Stored data entries

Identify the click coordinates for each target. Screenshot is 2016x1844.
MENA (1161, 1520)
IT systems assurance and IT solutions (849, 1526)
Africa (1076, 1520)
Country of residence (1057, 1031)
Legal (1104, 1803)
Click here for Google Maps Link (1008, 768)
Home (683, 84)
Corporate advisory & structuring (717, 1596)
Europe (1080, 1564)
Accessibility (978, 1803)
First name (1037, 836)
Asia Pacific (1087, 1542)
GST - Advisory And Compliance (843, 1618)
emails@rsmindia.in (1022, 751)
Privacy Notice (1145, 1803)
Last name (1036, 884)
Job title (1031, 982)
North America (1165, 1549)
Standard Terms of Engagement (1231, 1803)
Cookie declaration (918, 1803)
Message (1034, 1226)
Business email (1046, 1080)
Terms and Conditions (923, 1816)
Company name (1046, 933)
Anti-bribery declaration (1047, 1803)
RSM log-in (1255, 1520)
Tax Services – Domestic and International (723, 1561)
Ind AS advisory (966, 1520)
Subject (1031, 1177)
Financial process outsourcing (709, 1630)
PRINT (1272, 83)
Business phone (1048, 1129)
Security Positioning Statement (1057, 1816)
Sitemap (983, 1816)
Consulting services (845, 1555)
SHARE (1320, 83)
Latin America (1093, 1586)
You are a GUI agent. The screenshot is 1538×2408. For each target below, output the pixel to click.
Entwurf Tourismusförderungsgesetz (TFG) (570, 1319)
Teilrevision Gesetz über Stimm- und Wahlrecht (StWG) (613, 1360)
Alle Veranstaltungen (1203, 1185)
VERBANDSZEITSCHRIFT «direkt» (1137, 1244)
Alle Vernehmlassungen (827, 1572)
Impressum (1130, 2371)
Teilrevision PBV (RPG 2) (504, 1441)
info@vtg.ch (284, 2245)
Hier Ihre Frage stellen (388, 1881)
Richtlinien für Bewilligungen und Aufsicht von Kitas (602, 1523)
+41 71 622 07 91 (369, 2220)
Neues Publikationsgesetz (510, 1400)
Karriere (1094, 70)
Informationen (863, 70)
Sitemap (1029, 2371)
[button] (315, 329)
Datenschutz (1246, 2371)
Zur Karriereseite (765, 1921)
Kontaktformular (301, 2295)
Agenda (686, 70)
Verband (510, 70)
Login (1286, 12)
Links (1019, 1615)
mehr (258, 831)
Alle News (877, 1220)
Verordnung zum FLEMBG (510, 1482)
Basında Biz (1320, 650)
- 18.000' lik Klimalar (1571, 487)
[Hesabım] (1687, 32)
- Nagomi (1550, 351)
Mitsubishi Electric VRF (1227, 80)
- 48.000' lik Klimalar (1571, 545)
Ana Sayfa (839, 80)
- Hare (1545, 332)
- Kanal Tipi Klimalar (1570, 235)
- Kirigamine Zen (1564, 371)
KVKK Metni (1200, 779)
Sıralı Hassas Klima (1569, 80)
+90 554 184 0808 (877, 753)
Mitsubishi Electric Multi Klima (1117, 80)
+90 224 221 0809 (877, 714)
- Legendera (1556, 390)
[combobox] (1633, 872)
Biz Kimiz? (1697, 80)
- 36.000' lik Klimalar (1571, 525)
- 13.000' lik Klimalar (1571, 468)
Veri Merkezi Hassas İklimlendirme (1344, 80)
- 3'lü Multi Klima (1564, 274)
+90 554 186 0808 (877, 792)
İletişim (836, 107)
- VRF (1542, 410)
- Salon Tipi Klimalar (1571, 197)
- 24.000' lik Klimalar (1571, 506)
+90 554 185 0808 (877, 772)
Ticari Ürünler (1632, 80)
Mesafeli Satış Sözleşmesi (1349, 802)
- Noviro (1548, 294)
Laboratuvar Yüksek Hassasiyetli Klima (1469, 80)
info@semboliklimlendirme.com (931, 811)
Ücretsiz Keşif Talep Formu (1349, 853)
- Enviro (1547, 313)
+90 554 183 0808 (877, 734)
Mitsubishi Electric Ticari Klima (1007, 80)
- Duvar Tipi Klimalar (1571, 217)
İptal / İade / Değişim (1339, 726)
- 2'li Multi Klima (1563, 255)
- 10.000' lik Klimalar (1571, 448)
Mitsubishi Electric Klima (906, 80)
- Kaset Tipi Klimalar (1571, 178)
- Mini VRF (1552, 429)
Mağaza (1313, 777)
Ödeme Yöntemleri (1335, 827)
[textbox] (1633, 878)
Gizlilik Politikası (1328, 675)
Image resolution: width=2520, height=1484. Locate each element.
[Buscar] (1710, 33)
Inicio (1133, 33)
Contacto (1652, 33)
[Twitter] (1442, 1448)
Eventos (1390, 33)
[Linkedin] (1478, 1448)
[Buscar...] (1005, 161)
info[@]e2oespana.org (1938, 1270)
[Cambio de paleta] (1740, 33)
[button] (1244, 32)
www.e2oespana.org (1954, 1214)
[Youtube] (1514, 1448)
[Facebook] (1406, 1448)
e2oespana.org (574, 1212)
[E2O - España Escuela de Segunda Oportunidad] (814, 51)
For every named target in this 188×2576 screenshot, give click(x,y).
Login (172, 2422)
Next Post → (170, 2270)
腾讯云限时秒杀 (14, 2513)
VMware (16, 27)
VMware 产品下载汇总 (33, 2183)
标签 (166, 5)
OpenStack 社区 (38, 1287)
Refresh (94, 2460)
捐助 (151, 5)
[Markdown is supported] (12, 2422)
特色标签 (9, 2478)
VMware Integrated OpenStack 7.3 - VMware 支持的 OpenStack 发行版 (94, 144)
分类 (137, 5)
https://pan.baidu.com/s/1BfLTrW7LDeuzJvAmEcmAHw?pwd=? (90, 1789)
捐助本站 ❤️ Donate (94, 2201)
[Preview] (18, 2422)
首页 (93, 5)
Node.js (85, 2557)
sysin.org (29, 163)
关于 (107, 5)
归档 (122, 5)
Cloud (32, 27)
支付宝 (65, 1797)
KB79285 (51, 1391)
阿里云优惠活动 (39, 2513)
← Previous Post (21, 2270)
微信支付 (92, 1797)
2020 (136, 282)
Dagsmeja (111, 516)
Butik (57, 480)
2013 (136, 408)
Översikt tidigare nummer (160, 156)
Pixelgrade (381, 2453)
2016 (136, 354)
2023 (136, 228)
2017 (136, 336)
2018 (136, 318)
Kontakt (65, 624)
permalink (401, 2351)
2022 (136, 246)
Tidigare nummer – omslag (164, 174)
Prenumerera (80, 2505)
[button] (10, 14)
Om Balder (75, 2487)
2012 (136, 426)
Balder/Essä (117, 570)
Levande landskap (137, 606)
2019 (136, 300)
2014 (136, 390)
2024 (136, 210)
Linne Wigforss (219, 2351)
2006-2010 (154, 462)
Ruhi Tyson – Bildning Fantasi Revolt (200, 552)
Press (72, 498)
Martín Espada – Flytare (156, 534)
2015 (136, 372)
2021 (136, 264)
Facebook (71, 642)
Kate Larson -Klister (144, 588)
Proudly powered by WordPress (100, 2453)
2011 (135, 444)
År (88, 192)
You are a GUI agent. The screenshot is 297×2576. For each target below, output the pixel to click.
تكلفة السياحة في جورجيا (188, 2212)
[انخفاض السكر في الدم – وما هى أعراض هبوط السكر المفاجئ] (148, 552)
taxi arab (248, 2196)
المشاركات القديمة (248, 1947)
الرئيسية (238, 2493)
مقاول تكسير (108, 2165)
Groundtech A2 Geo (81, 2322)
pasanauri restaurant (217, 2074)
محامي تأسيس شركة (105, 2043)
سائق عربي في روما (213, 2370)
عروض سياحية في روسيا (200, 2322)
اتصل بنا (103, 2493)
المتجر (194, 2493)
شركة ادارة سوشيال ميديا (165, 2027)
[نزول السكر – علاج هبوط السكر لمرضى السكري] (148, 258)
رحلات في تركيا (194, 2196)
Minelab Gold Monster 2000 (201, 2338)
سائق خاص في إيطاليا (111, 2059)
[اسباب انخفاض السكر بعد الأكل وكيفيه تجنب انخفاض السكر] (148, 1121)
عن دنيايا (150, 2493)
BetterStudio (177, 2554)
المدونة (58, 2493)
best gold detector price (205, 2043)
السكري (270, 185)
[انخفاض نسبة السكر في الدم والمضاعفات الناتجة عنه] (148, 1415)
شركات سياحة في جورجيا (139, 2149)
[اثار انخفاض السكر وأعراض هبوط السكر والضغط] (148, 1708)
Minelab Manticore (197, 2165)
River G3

§ ASSIGNED TASK:
Search the data for "agent". Copy every matching line.

§ RESPONSE TO THE TASK:
You are a GUI agent. The screenshot is 1538×2408. For each target below, output the pixel to click.
You are a GUI agent. The screenshot is 297×2576. For each target below, output the pixel to click.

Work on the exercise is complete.